- **Given records**:
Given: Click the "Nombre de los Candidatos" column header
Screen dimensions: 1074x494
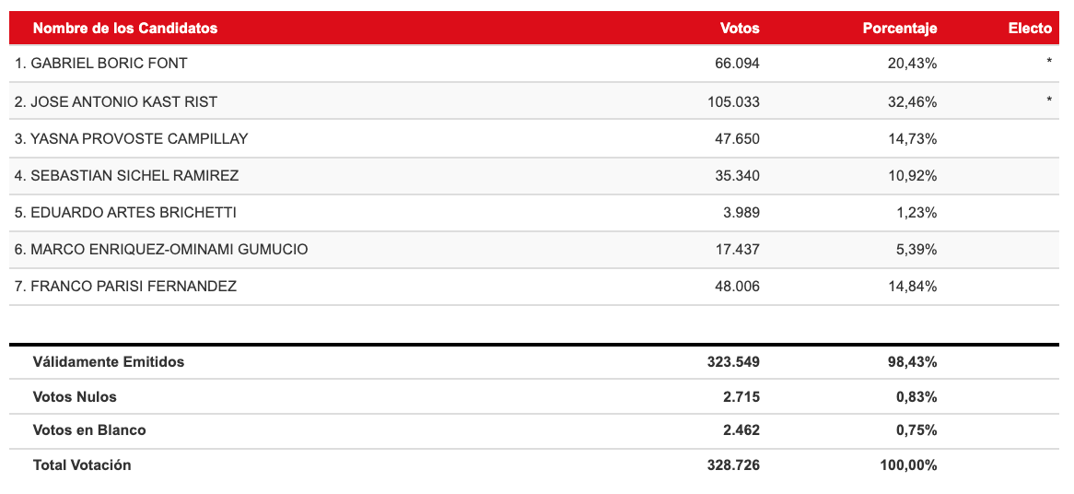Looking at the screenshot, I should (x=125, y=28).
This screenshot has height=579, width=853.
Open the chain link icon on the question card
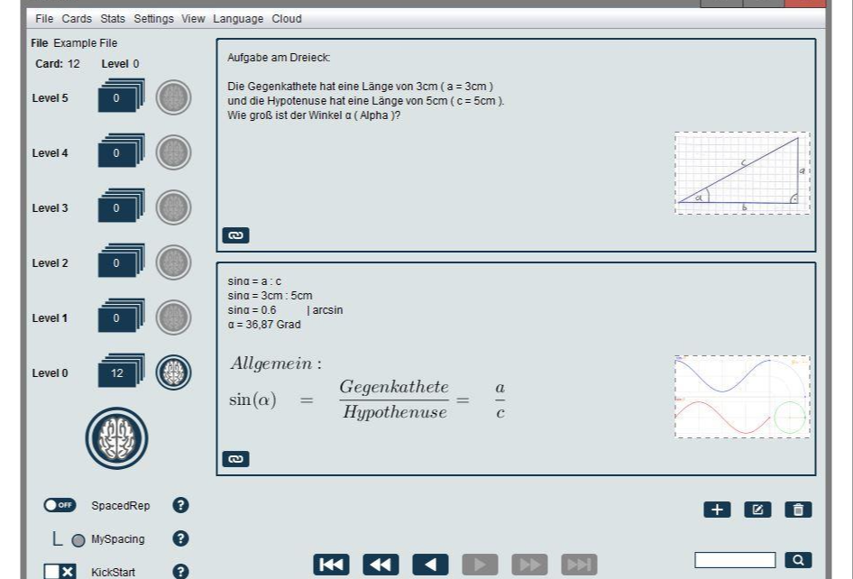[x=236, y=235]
==
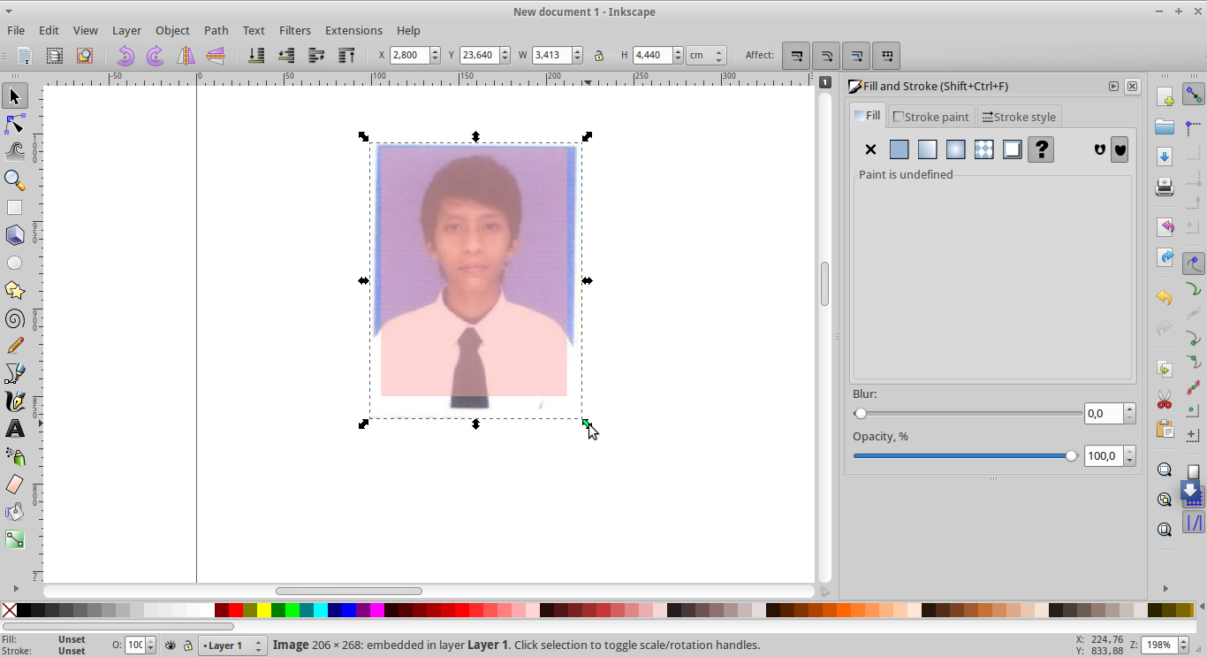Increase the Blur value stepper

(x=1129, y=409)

- **Task to carry out**: Reproduce verbatim the lines starting with the line containing "Given: Click the" and going on through the line containing "[x=236, y=235]", omitting the pictures.

- **Exercise answer**:
Given: Click the "Nombre de los Candidatos" column header
Screen dimensions: 1074x494
Looking at the screenshot, I should (x=125, y=28).
This screenshot has height=579, width=853.
Open the chain link icon on the question card
[x=236, y=235]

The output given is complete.